Accelerate arrived at a pivotal point for the band. With the release of two comprehensive best-of retrospectives over the past several years, a live album and DVD and inductions into both the Rock and Roll Hall of Fame and the Georgia Music Hall of Fame, R.E.M. could have been a band packing up its gear for good.

“I think that staying musically relevant, especially with this new album, has been a great thing for the band and for the town,” says Jeff Montgomery, the co-owner of local resource AthensMusic.net, which works intimately with the band on many Athens-based events, including R.E.M. CD release parties. Montgomery worked with the band for a release party for Accelerate, raising more than $17,000 for local charities like Community Connection of Northeast Georgia and Family Connection. Ever since the 1992 release of Automatic for the People, R.E.M. has used CD release parties in Athens to benefit local charities.

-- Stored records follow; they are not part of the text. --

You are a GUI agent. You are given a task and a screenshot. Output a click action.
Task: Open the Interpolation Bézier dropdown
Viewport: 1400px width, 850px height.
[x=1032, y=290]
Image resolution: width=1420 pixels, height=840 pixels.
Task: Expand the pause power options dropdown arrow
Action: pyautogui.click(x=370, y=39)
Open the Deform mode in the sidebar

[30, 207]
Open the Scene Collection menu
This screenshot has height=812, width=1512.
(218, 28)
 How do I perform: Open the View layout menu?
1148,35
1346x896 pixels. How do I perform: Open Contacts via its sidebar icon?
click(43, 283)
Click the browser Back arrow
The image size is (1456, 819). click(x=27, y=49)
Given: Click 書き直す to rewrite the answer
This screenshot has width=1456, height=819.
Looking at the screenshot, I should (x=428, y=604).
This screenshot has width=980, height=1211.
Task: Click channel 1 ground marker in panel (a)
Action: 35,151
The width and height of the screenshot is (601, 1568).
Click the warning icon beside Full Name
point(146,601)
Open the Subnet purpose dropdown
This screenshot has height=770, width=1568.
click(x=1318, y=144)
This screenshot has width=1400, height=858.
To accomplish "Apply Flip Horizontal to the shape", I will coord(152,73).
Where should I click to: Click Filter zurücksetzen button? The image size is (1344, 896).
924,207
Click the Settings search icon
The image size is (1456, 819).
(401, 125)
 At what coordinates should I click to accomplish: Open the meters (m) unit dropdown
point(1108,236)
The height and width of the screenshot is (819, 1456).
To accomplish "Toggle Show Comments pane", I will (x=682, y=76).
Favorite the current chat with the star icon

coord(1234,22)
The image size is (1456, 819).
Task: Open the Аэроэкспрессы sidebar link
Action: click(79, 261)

It’s a poorly kept secret around Athens that often, when a large donor for a cultural or community event is listed as “Anonymous,” chances are it’s either the band or one of the individuals associated with the band. The exact amount donated to groups around Athens is hard to pin down.

“You’ve got the whole philanthropic side of things, which has been terrific, but is very hard to get a handle on it due to their privacy,” says Jared Bailey, a longtime fixture in the Athens music scene who currently serves as the chairman of the annual AthFest music and arts festival and as the small-business resource coordinator for Athens-Clarke County Economic Development Foundation. “They have been a very solid backbone for a lot of the causes and a lot of the events that raise awareness and funds for nonprofits … There’s something about Athens that become a part of people’s psyches. It’s home. And I think R.E.M. has embraced that idea, and I think that they firmly believe in the philosophy of ‘think globally, act locally.’ And although they’re globally known, internationally famous and have millions of dollars, they’re making a difference right here. So they’re putting their money where their mouth is.”

In fact, not only is the amount of R.E.M.’s philanthropy hard to discern, with projects as wide-ranging as buying property for historic preservation and donating money to any number of local organizations, charities and events, but its impact on the local music scene and what it has meant for R.E.M. to remain a local band is almost as difficult to divine. Both Bailey and Montgomery have been involved in trying to put together economic impact studies of the music scene on the town, but although the current scene has been thriving for around three decades, there has yet to be a comprehensive economic study specifically of Athens.

Art Jackson, the former director of the Athens Downtown Development Authority, used to use loose, back-of-the-napkin calculations to say that the music scene was the second largest economic factor in town behind the University of Georgia; representatives from the Athens Visitor’s Center said that the music scene and its history are the No. 1 topic of discussion with tourists coming through Athens, located in one of Georgia’s poorest counties. “Their impact has been immense,” says Bailey. “Just the raising the awareness of Athens as a music town is priceless.”